Myasthenia gravis (MG) and experimental autoimmune MG are T cell-dependent antibody-mediated
autoimmune diseases. A
dual altered peptide ligand (APL), composed of the tandemly arranged two single
amino acid analogs of two myasthenogenic
peptides, p195-212 and p259-271, down-regulated in vitro and in vivo MG-associated T cell responses. In the present study, we investigated the role of CD8(+)CD28(-) regulatory cells in the mechanism of action of the
dual APL. We demonstrated that treatment of mice with the
dual APL concomitant with immunization with a myasthenogenic
peptide resulted in an increased population of CD8(+)CD28(-) cells that express forkhead box P3 (Foxp3).
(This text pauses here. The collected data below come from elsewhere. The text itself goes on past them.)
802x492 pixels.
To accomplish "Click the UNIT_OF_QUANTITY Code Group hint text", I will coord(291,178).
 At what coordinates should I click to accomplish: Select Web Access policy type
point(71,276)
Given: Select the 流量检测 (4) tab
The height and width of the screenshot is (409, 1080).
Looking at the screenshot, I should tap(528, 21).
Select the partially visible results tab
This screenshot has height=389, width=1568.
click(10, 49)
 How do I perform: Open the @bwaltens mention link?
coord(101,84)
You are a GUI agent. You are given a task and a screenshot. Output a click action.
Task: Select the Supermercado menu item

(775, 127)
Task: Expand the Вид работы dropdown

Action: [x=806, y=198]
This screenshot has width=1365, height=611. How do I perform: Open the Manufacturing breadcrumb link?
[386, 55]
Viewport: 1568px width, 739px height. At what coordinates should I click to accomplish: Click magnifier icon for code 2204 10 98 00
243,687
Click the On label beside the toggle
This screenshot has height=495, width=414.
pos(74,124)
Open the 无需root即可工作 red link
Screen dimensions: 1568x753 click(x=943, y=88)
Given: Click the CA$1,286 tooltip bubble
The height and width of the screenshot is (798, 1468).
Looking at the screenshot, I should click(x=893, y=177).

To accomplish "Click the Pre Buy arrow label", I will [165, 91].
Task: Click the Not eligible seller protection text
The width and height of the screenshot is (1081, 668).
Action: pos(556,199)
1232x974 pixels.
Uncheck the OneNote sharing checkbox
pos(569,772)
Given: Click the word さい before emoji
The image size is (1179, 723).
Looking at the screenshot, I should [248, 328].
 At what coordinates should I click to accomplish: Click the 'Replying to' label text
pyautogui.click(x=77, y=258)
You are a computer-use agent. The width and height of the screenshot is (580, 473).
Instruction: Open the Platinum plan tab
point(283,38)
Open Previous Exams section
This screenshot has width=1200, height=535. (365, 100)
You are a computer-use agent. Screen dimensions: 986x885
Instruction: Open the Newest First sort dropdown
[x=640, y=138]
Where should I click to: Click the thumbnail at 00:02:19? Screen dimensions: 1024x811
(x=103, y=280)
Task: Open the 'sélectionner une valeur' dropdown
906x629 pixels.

The
dual APL inhibited the proliferation of lymph node (LN) cells of the Torpedo
acetylcholine receptor-immunized WT C57BL/6 mice, whereas the inhibition was abrogated in CD8(-/-) knockout mice. Moreover, the
dual APL did not inhibit the secretion of IFN-gamma by LN cells from CD8(-/-) mice immunized with Torpedo
acetylcholine receptor. However, the
mRNA expression of
IL-10 and
TGF-beta by LN cells from CD8(-/-) mice was up-regulated similarly to that of the WT mice. Furthermore, the
dual APL elevated the proapoptotic markers
caspases 3 and
caspase 8, whereas it down-regulated the antiapoptotic marker Bcl-xL in both CD8(-/-) and WT mice. Finally, the
dual APL-induced CD4(+)CD25(+)Foxp3(+) cells were up-regulated in CD8(-/-) mice to a similar extent to that observed in the WT mice. Thus, we suggest that CD8(+)CD28(-) regulatory cells play a partial role in the mechanism of action by which the
dual APL suppresses experimental autoimmune MG-associated T cell responses.